DOCUMENT EXCERPT:
The Plan is designed to promote the interests of the Company and its stockholders by aiding the Company in attracting and retaining employees, officers, and nonemployee directors capable of assuring the future success of the Company, to offer such persons incentives to put forth maximum efforts for the success of the Companys business, and to afford such persons an opportunity to acquire a proprietary interest in the Company by rewarding them for making major contributions to the success of the Company.
The Plan is administered by the Compensation Committee of the Board of Directors (or other committee as designated by the Board of Directors) which has the authority to designate participants, to determine the types of awards to be granted to each participant, and to conduct all other actions necessary to administer the plan in accordance with Plan provisions and applicable law. Eligible participants include any employee, officer, consultant, independent contractor, or Director providing services to the Company, or any affiliate whom the committee determines to be eligible based on their judgment as to that persons ability to have a significant effect on the success of the Company. Awards under the Plan may be in the form of stock options, stock appreciation rights, restricted stock and restricted stock units, performance awards based on the achievement of established performance goals, other stock grants, or other stock-based awards.

STORED ROWS:

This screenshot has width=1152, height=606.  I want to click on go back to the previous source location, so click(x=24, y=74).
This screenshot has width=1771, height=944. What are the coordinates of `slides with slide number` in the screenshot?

==

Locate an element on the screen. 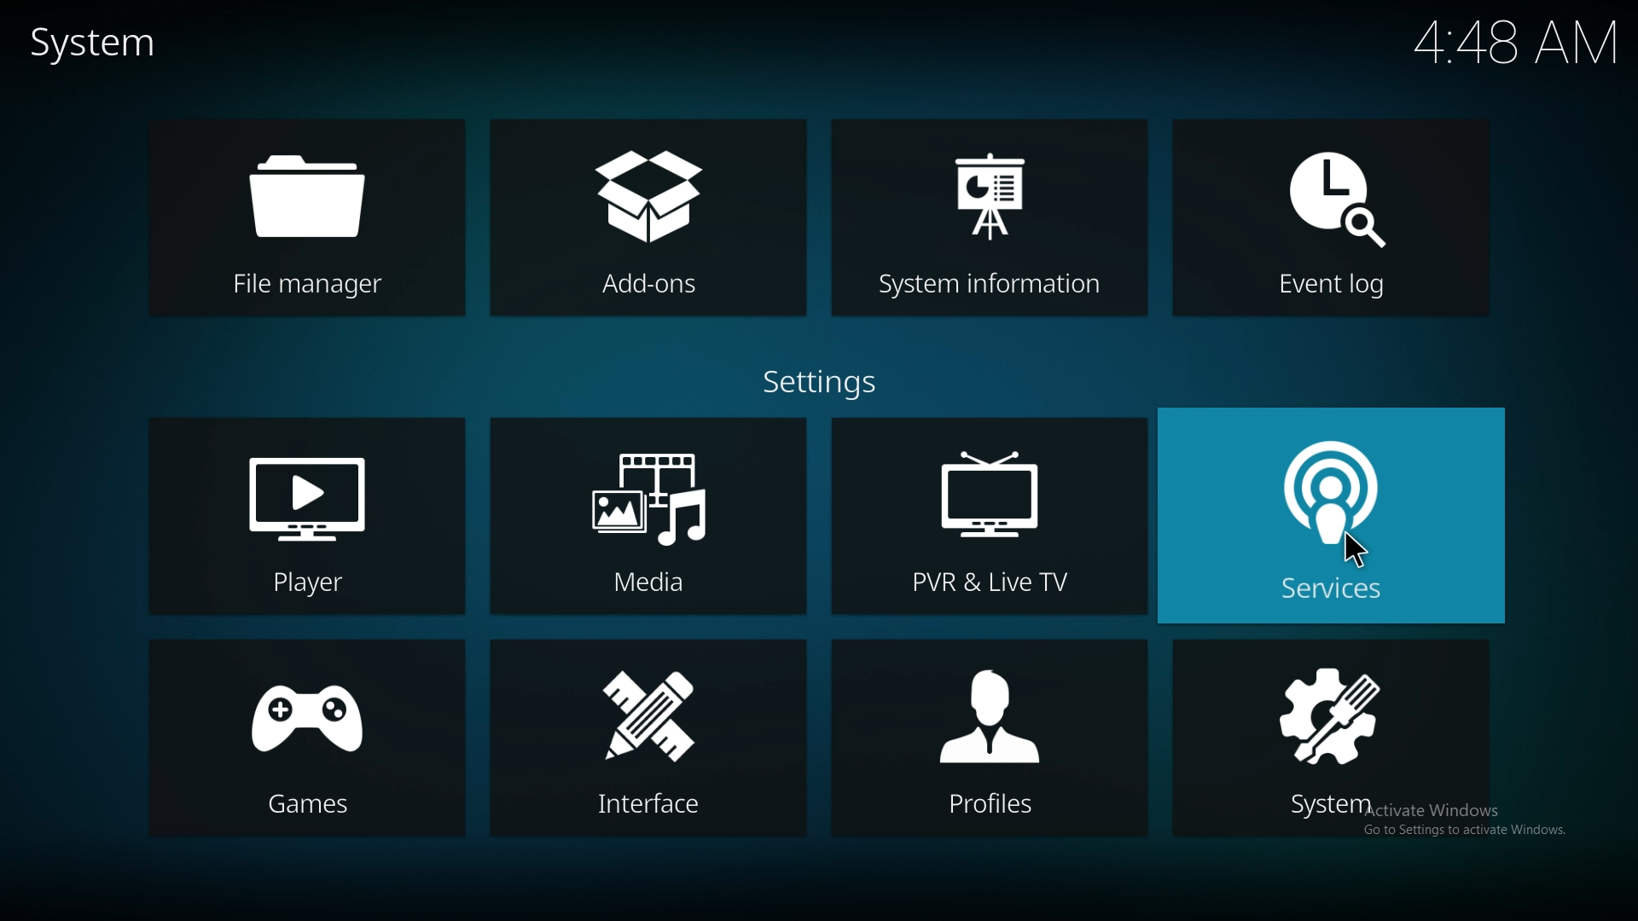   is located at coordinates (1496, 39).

* * *

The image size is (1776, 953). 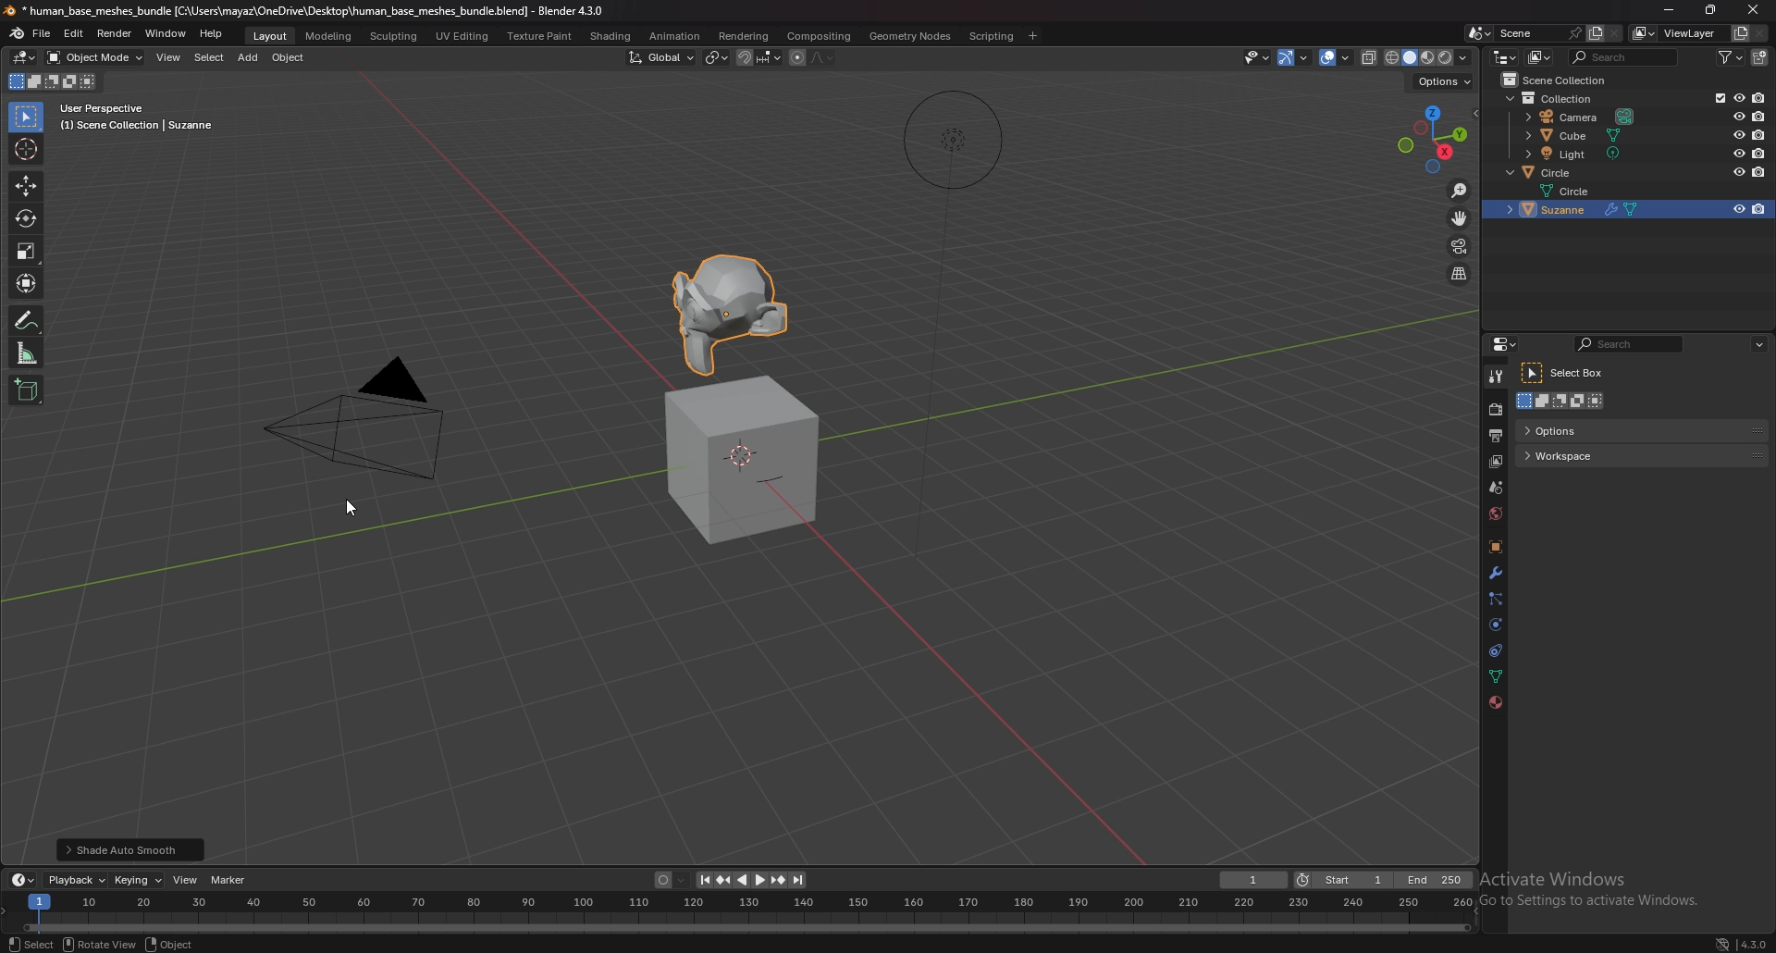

WHAT THIS TASK INVOLVES:
Reproduce the full passage above describing the company's stock award plan, word for word.

TASK RESPONSE:
The Plan is designed to promote the interests of the Company and its stockholders by aiding the Company in attracting and retaining employees, officers, and nonemployee directors capable of assuring the future success of the Company, to offer such persons incentives to put forth maximum efforts for the success of the Companys business, and to afford such persons an opportunity to acquire a proprietary interest in the Company by rewarding them for making major contributions to the success of the Company.
The Plan is administered by the Compensation Committee of the Board of Directors (or other committee as designated by the Board of Directors) which has the authority to designate participants, to determine the types of awards to be granted to each participant, and to conduct all other actions necessary to administer the plan in accordance with Plan provisions and applicable law. Eligible participants include any employee, officer, consultant, independent contractor, or Director providing services to the Company, or any affiliate whom the committee determines to be eligible based on their judgment as to that persons ability to have a significant effect on the success of the Company. Awards under the Plan may be in the form of stock options, stock appreciation rights, restricted stock and restricted stock units, performance awards based on the achievement of established performance goals, other stock grants, or other stock-based awards.